Только предчувствовать могут они грядущее, но не изменить мировой порядок. Достоевский насмехается над революцией, и сейчас же после его похорон взрывается бомба, убивающая царя. Толстой бичует войну и требует любви на земле: и четырежды не зазеленела земля над его гробом, когда отвратительнейшее братоубийство опозорило мир. Образы его искусства, от которых сам он отрекся, переживают время, а его учение развивается первым дуновением ветра. Он не видел, но заподозрил падение своего божественного царства, ибо в последний год жизни, когда он спокойно сидел в кругу друзей, слуга принес ему письмо, он его распечатал и прочел: "Нет, Лев Николаевич, я не могу согласиться с вами, что человеческие отношения исправятся одною любовью. Так говорить могут только люди хорошо воспитанные и всегда сытые. А что сказать человеку голодному с детства и всю жизнь страдавшему под игом тиранов? Он будет бороться с ними и стараться освободиться от рабства. И вот перед самой вашей смертью говорю вам, Лев Николаевич, что мир еще захлебнется в крови, что не раз будет бить и резать не только господ, не разбирая мужчин и женщин, но детишек их, чтобы и от них ему не дождаться худа. Жалею, что вы не доживете до этого времени, чтобы убедиться воочию в своей ошибке. Желаю вам счастливой смерти".

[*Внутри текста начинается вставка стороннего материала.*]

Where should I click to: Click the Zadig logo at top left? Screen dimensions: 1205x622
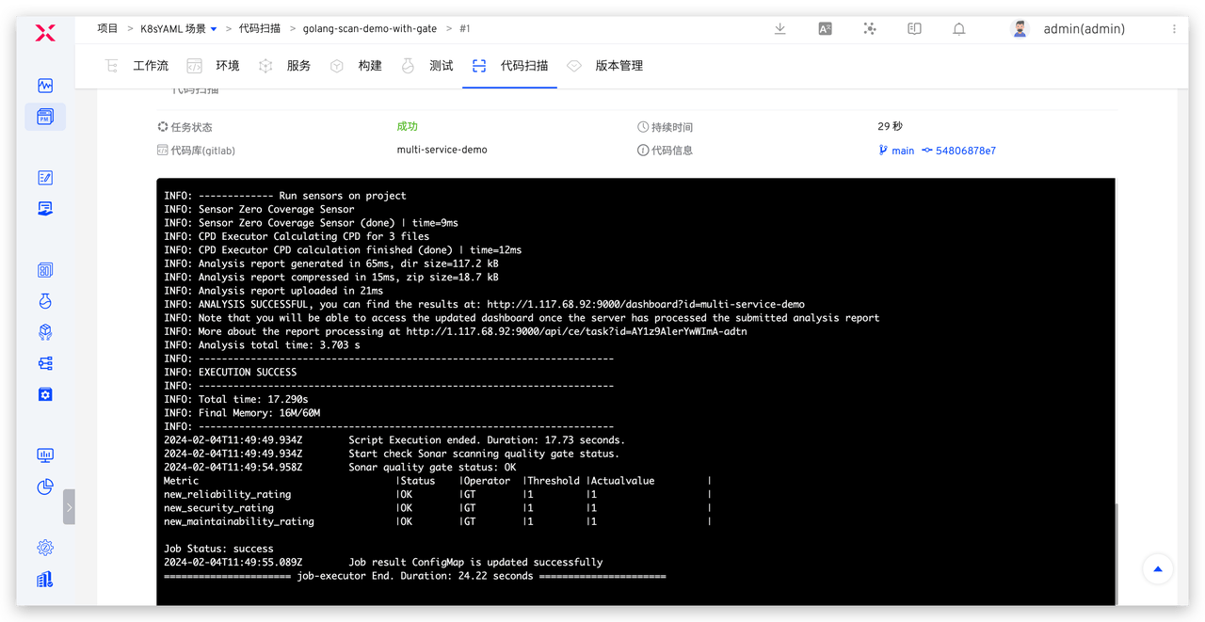tap(45, 33)
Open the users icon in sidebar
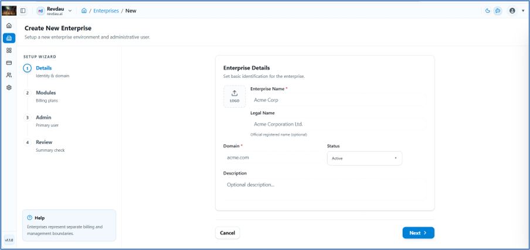Viewport: 530px width, 250px height. click(x=9, y=76)
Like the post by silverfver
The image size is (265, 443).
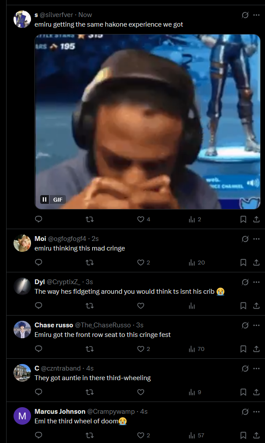pos(141,219)
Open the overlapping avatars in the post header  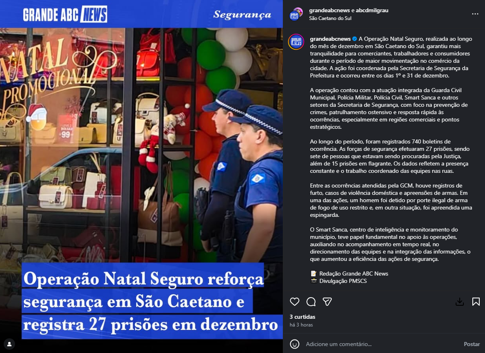[296, 14]
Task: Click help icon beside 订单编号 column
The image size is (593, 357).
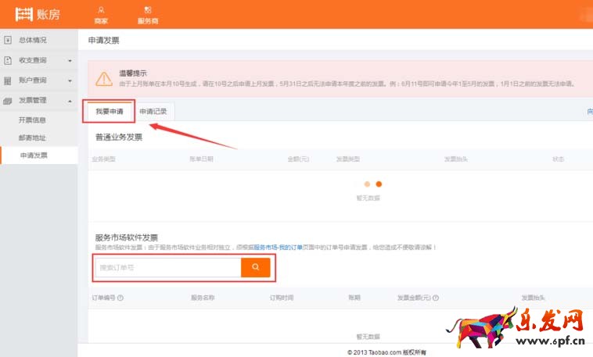Action: point(120,298)
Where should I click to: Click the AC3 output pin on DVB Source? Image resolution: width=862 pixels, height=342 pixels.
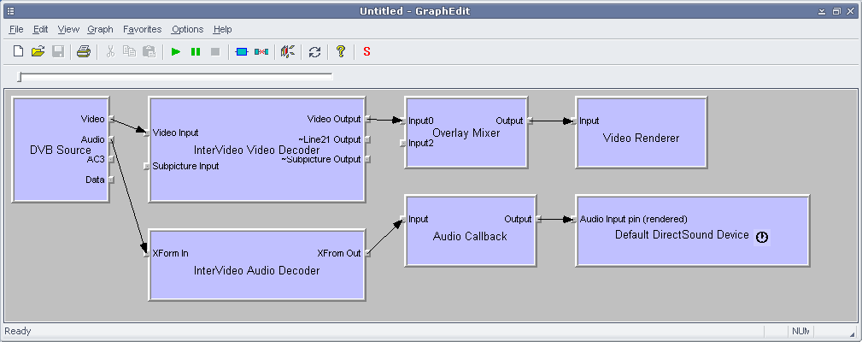(x=111, y=159)
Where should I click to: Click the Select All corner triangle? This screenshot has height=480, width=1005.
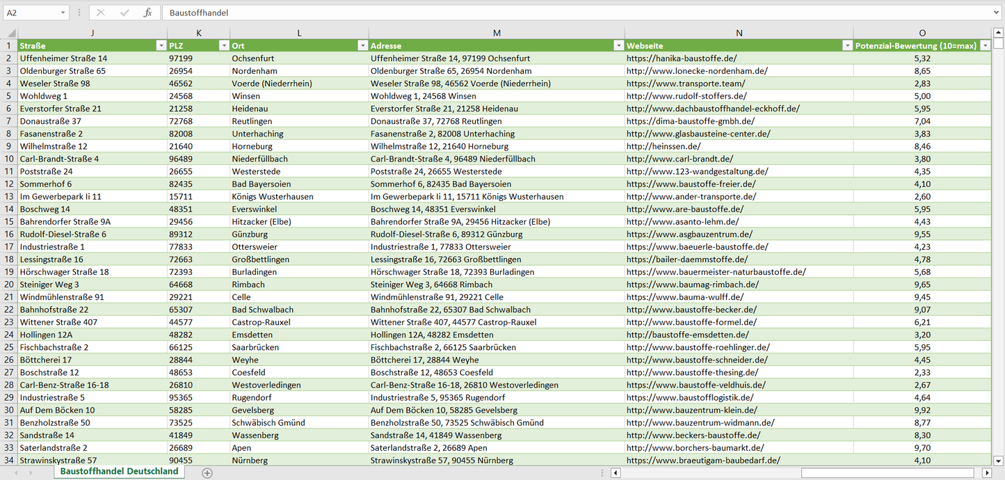[10, 33]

Никому не известно, кто написал это грозовое письмо. Был ли это Троцкий, Ленин или кто-нибудь из неизвестных революционеров, гнивших в Шлиссельбурге; мы этого никогда не узнаем. Но, может быть, в это мгновение Толстой уже знал, что его учение было дымом и тщетой в реальном мире, что смутная и свирепая страсть между людьми всегда будет могущественнее, чем братская доброта. Его лицо - рассказывают присутствовавшие при этом - стало в тот миг серьезным. Он взял письмо и задумчиво пошел в свою комнату; холодное крыло предчувствия коснулось стареющего чела.